**Exercise:** Copy out the rows below verbatim, beginning with the line that contains "will (x=115, y=84)." and continuing through the line that contains "point(454,96)", with both of those lines included.

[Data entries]

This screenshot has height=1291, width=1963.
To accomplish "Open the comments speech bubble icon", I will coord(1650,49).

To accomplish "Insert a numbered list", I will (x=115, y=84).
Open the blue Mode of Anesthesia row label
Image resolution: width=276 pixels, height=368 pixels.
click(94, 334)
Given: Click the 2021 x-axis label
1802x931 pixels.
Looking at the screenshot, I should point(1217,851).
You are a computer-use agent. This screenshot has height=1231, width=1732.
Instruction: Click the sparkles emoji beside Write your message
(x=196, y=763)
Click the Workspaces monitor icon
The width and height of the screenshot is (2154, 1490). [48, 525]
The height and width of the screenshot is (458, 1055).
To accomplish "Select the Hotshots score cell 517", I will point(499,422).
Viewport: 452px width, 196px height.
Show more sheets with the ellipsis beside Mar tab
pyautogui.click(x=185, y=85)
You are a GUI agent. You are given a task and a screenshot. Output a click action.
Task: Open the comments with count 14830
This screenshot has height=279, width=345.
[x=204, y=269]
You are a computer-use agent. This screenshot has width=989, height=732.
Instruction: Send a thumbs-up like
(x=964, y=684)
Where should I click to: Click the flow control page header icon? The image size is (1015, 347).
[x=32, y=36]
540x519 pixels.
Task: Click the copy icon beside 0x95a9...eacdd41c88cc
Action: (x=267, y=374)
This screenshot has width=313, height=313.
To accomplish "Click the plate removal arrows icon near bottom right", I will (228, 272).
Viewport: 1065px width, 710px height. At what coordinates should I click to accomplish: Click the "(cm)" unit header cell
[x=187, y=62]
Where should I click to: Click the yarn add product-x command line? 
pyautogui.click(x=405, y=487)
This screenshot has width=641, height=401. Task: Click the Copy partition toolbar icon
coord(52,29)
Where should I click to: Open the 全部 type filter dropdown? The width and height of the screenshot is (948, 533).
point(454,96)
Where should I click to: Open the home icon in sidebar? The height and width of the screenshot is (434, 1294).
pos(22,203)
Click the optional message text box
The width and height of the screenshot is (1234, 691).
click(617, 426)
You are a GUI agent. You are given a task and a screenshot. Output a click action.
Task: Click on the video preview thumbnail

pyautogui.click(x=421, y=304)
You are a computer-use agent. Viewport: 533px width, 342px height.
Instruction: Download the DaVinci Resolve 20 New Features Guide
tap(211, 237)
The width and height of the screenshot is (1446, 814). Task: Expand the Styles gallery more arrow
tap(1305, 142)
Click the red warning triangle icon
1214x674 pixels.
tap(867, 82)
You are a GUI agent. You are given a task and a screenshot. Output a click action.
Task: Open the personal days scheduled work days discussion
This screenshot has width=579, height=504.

**Response below:**
To accomplish "Insert a numbered list", I will (x=115, y=84).
Open the blue Mode of Anesthesia row label
Image resolution: width=276 pixels, height=368 pixels.
click(94, 334)
Given: Click the 2021 x-axis label
1802x931 pixels.
Looking at the screenshot, I should point(1217,851).
You are a computer-use agent. This screenshot has height=1231, width=1732.
Instruction: Click the sparkles emoji beside Write your message
(x=196, y=763)
Click the Workspaces monitor icon
The width and height of the screenshot is (2154, 1490). [48, 525]
The height and width of the screenshot is (458, 1055).
To accomplish "Select the Hotshots score cell 517", I will point(499,422).
Viewport: 452px width, 196px height.
Show more sheets with the ellipsis beside Mar tab
pyautogui.click(x=185, y=85)
You are a GUI agent. You are given a task and a screenshot. Output a click action.
Task: Open the comments with count 14830
This screenshot has height=279, width=345.
[x=204, y=269]
You are a computer-use agent. This screenshot has width=989, height=732.
Instruction: Send a thumbs-up like
(x=964, y=684)
Where should I click to: Click the flow control page header icon? The image size is (1015, 347).
[x=32, y=36]
540x519 pixels.
Task: Click the copy icon beside 0x95a9...eacdd41c88cc
Action: (x=267, y=374)
This screenshot has width=313, height=313.
To accomplish "Click the plate removal arrows icon near bottom right", I will (228, 272).
Viewport: 1065px width, 710px height. At what coordinates should I click to accomplish: Click the "(cm)" unit header cell
[x=187, y=62]
Where should I click to: Click the yarn add product-x command line? 
pyautogui.click(x=405, y=487)
This screenshot has width=641, height=401. Task: Click the Copy partition toolbar icon
coord(52,29)
Where should I click to: Open the 全部 type filter dropdown? The width and height of the screenshot is (948, 533).
point(454,96)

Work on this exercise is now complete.